*** Opening of Source information ***

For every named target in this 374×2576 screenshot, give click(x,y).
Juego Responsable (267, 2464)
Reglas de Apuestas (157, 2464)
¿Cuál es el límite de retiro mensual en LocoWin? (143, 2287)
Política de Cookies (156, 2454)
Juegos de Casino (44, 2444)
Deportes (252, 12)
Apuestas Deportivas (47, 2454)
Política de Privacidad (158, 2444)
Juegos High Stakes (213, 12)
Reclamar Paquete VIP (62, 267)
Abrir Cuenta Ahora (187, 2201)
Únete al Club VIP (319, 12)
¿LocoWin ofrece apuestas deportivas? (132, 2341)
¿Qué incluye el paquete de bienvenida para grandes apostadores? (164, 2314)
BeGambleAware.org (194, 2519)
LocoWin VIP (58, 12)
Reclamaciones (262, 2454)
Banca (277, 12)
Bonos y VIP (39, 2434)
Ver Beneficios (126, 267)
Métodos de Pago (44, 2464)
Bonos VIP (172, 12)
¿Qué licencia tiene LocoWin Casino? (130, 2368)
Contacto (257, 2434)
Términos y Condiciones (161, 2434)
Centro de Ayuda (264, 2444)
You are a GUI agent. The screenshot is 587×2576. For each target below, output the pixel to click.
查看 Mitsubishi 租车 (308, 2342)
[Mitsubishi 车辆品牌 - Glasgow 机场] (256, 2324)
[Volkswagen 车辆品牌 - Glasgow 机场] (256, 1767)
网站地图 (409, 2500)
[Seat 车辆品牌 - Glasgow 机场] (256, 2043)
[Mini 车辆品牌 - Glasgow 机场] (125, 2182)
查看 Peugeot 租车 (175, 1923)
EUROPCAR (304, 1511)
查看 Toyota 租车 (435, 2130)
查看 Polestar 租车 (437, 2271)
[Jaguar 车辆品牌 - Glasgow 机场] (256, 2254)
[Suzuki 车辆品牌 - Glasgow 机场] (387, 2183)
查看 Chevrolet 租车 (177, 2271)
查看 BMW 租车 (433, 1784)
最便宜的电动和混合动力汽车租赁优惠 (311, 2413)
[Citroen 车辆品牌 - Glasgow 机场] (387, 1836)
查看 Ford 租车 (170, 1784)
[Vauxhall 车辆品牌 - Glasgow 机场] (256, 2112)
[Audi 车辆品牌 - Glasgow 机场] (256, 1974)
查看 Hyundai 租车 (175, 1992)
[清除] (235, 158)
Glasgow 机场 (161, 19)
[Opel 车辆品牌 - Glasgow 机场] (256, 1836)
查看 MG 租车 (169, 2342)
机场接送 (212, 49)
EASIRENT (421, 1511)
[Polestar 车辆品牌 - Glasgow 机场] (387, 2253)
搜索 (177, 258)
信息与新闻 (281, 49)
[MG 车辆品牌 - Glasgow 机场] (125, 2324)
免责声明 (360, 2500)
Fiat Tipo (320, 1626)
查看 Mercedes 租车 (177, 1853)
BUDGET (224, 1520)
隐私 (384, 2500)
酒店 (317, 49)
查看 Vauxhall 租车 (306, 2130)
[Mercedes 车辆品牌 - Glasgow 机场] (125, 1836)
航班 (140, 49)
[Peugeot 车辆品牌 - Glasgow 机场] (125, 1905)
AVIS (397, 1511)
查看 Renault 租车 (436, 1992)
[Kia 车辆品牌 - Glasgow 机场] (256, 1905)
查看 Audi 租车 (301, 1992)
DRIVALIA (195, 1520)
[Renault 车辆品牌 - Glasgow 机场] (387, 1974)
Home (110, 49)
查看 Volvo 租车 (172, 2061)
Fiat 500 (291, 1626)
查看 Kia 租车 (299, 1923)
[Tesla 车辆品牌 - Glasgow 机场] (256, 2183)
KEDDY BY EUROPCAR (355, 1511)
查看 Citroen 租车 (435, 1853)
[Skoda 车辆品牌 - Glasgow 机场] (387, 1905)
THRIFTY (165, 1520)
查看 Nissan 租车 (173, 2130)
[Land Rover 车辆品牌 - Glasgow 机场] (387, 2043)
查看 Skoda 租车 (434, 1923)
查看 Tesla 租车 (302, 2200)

*** Close of Source information ***

* Brief *
Everything from the line containing "查看 Vauxhall 租车 (306, 2130)" to the last line of the material above must be copied exactly, and only that.

* Solution to the problem *
查看 Vauxhall 租车 (306, 2130)
[Mercedes 车辆品牌 - Glasgow 机场] (125, 1836)
航班 (140, 49)
[Peugeot 车辆品牌 - Glasgow 机场] (125, 1905)
AVIS (397, 1511)
查看 Renault 租车 (436, 1992)
[Kia 车辆品牌 - Glasgow 机场] (256, 1905)
查看 Audi 租车 (301, 1992)
DRIVALIA (195, 1520)
[Renault 车辆品牌 - Glasgow 机场] (387, 1974)
Home (110, 49)
查看 Volvo 租车 (172, 2061)
Fiat 500 (291, 1626)
查看 Kia 租车 (299, 1923)
[Tesla 车辆品牌 - Glasgow 机场] (256, 2183)
KEDDY BY EUROPCAR (355, 1511)
查看 Citroen 租车 (435, 1853)
[Skoda 车辆品牌 - Glasgow 机场] (387, 1905)
THRIFTY (165, 1520)
查看 Nissan 租车 (173, 2130)
[Land Rover 车辆品牌 - Glasgow 机场] (387, 2043)
查看 Skoda 租车 (434, 1923)
查看 Tesla 租车 (302, 2200)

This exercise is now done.